To do
Where the line containing "Given: Click the" appears in the records below, begin there and repeat each line exactly through the final one, dropping all pictures.

Records provided

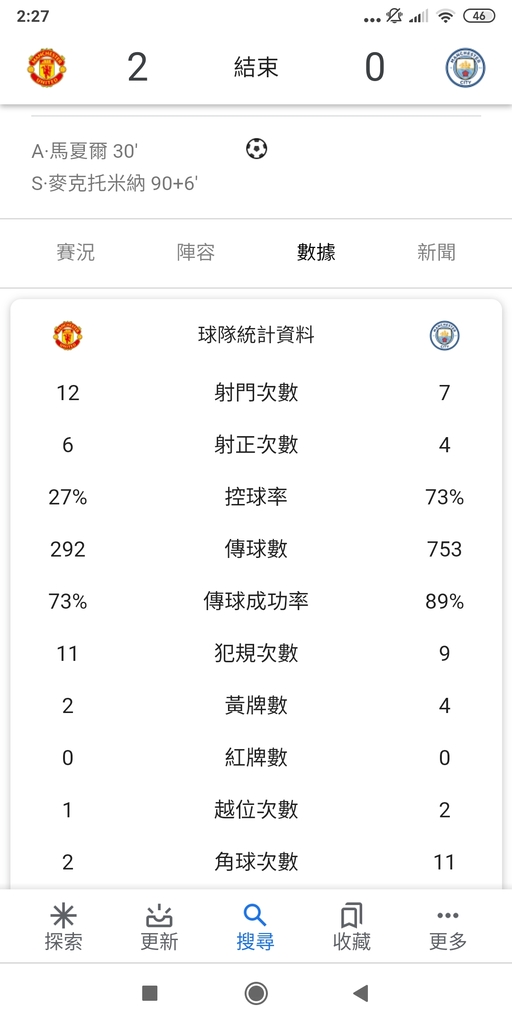The height and width of the screenshot is (1024, 512).
Task: Switch to the 賽況 tab
Action: (x=76, y=252)
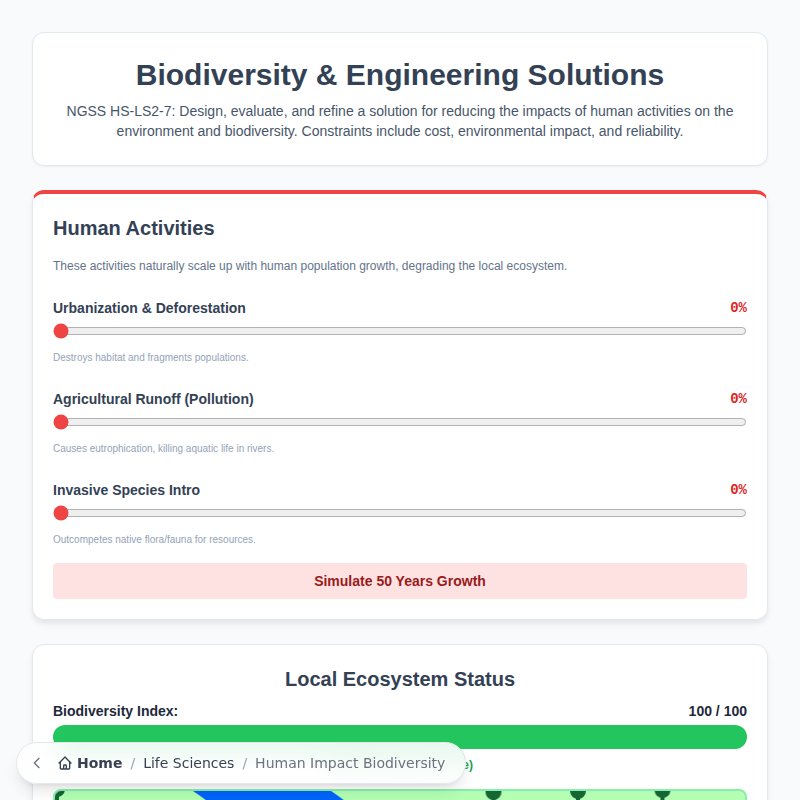Click the Local Ecosystem Status title
Viewport: 800px width, 800px height.
pyautogui.click(x=399, y=678)
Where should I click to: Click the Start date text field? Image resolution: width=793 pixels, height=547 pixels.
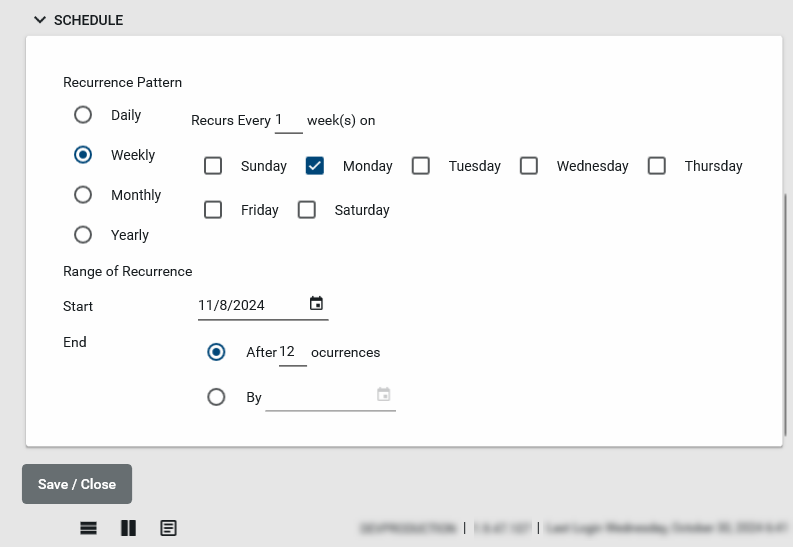(x=250, y=305)
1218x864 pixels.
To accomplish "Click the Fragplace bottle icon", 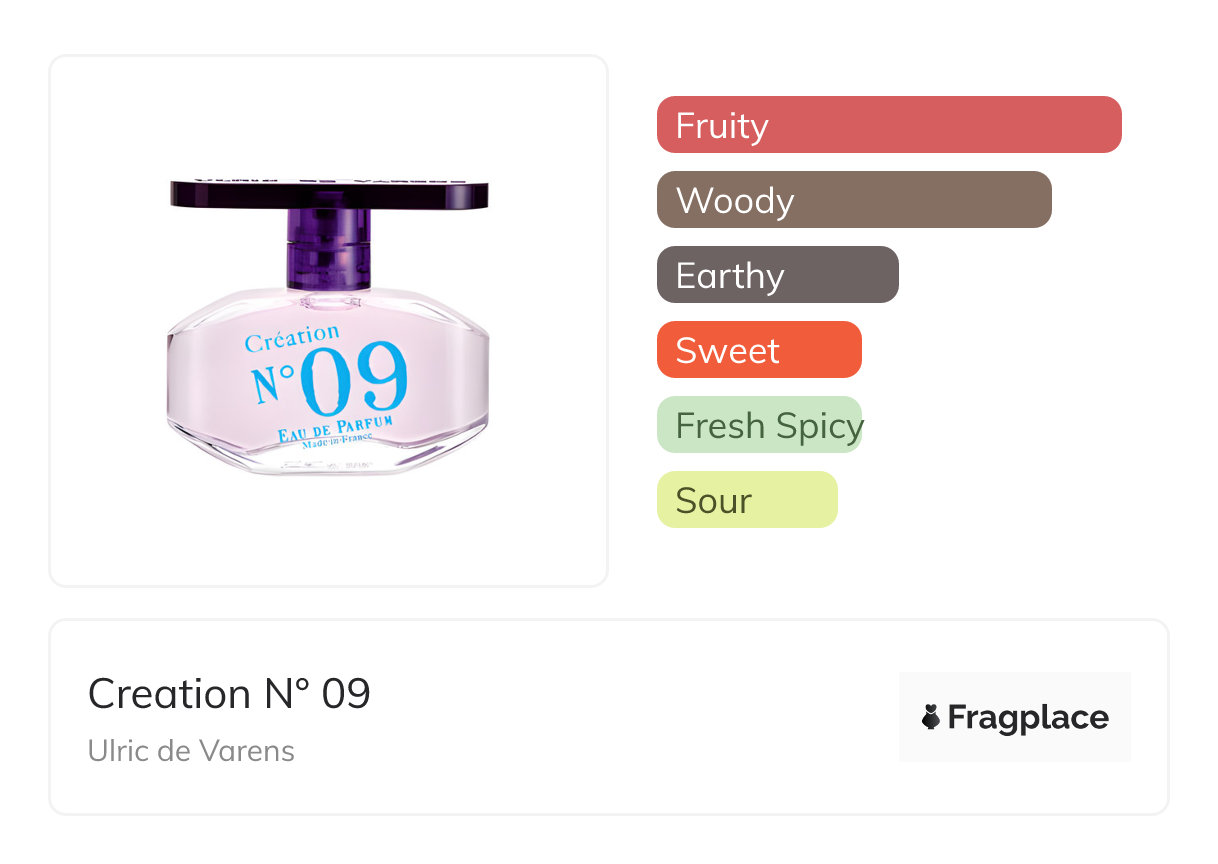I will coord(931,717).
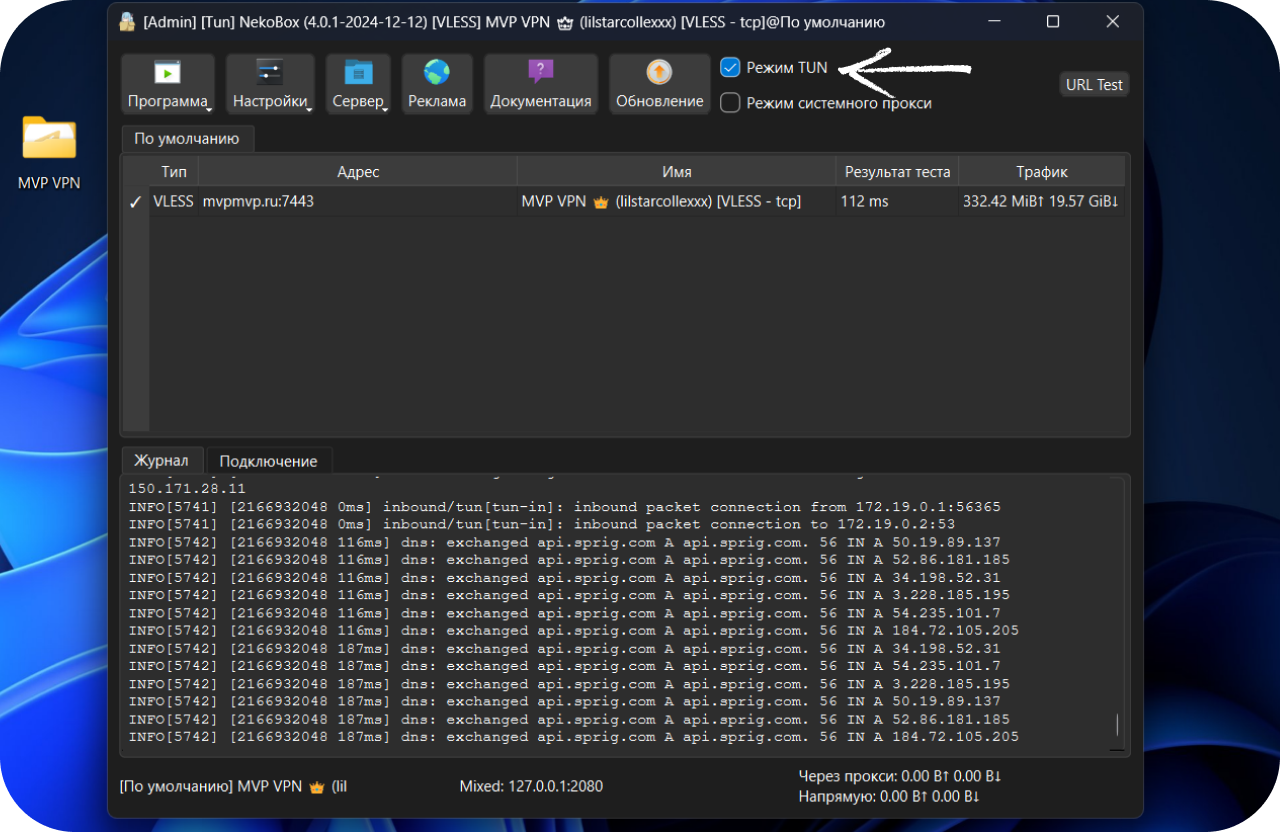Open the MVP VPN desktop folder
The height and width of the screenshot is (832, 1280).
click(x=49, y=139)
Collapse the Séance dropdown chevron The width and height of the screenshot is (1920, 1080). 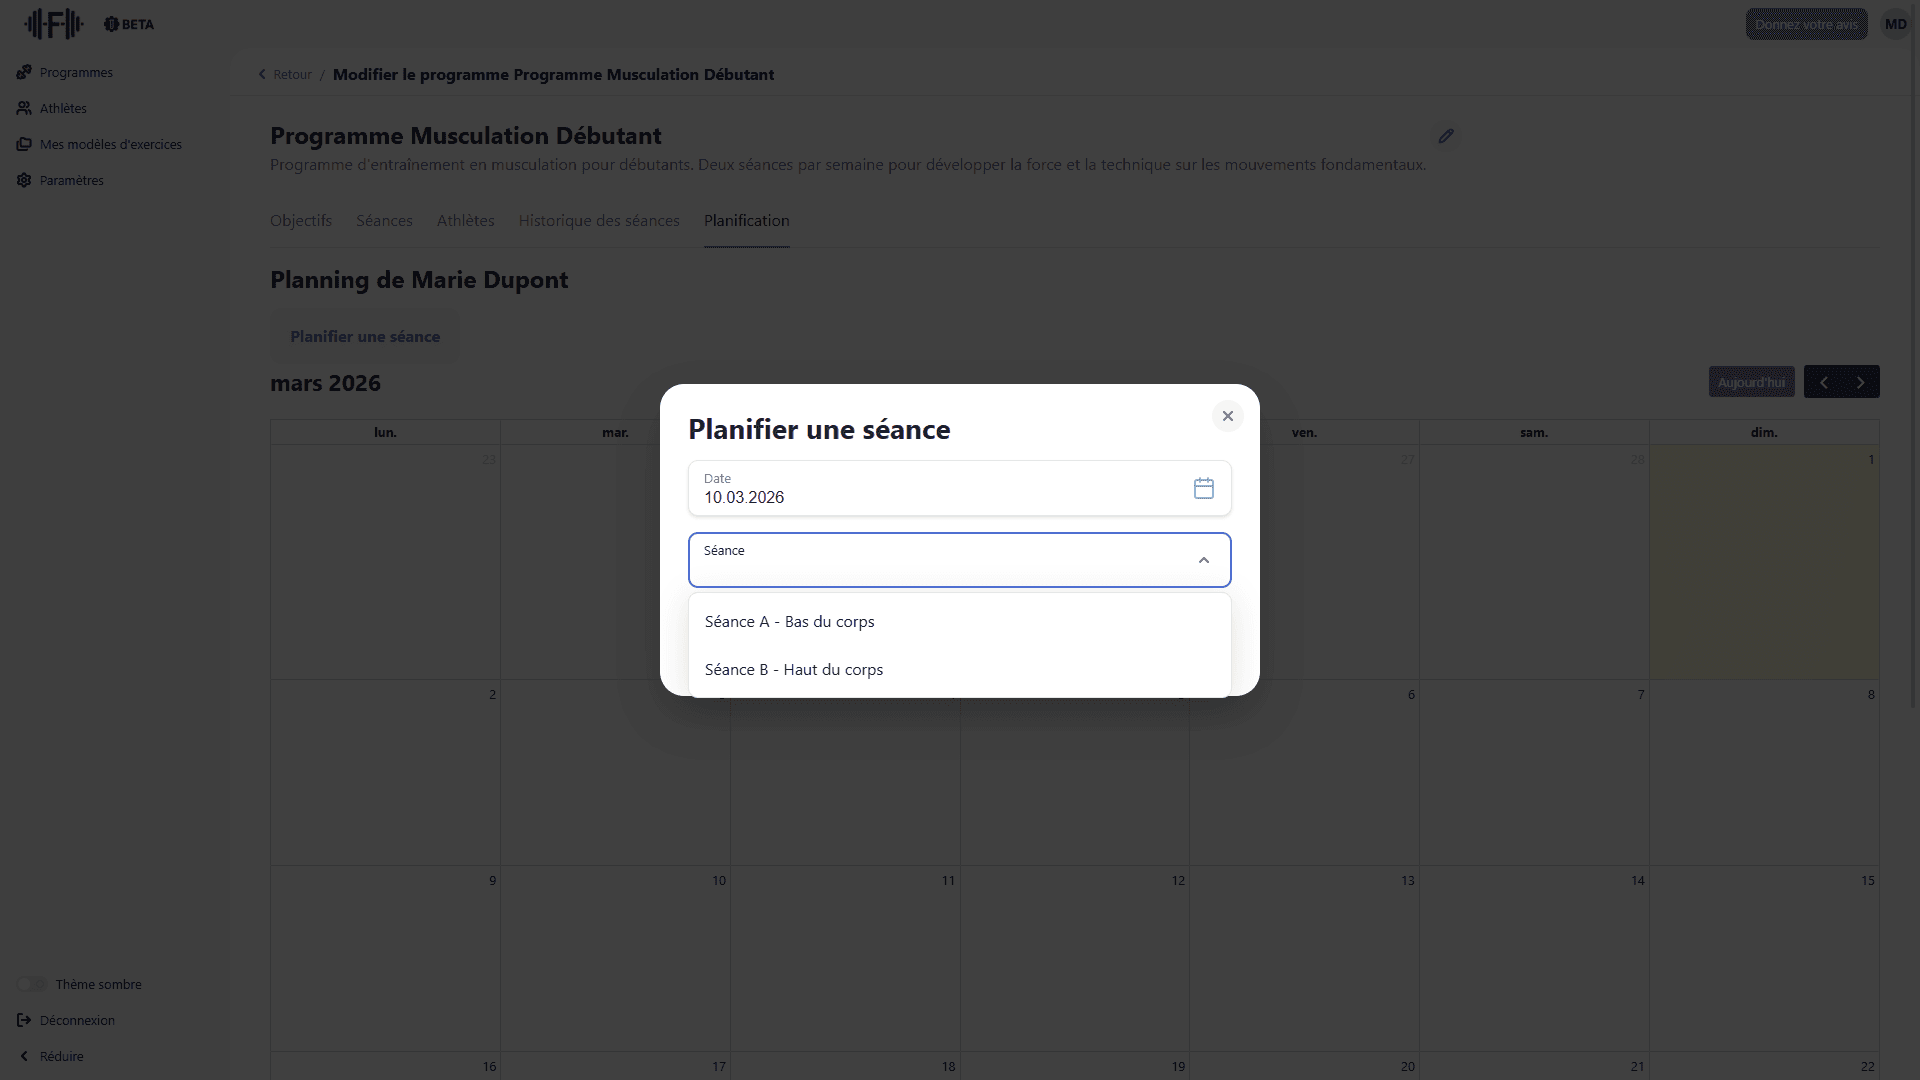coord(1203,560)
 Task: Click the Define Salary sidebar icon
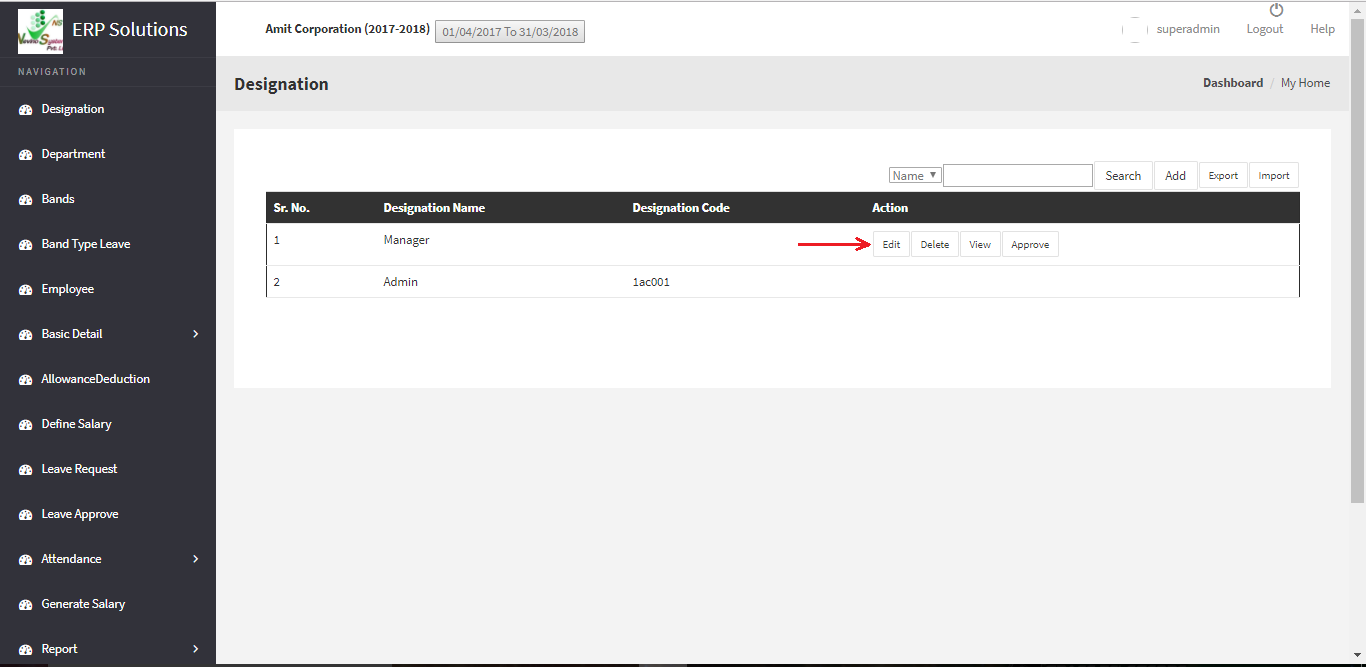pos(26,425)
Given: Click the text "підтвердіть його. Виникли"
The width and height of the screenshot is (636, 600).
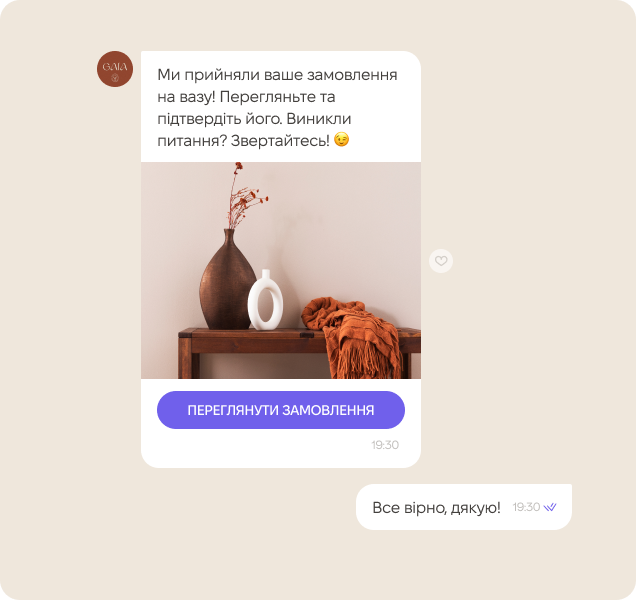Looking at the screenshot, I should pos(254,119).
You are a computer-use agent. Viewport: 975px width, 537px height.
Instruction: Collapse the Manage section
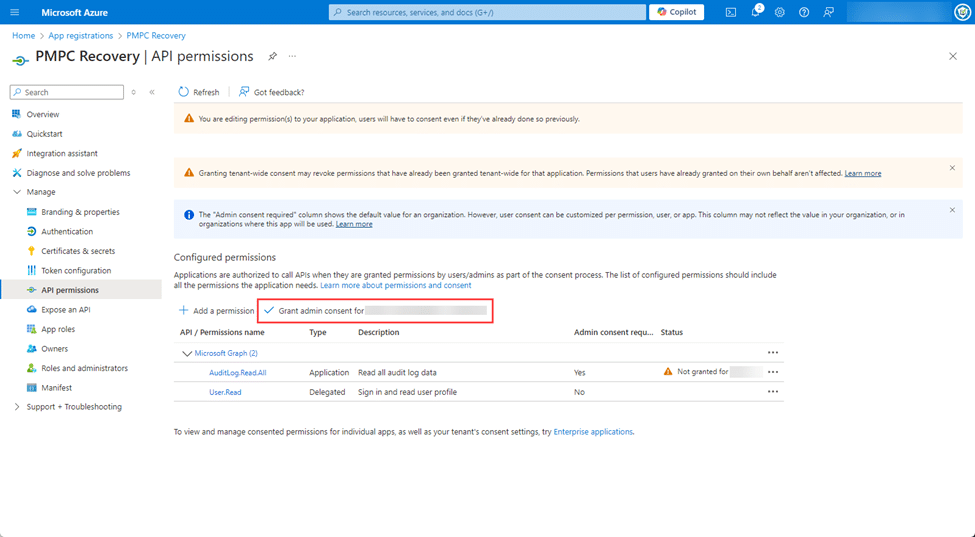[x=17, y=192]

Response below
Given: Click the text "підтвердіть його. Виникли"
The width and height of the screenshot is (636, 600).
Looking at the screenshot, I should pos(254,119).
You are a computer-use agent. Viewport: 975px width, 537px height.
Instruction: Collapse the Manage section
[x=17, y=192]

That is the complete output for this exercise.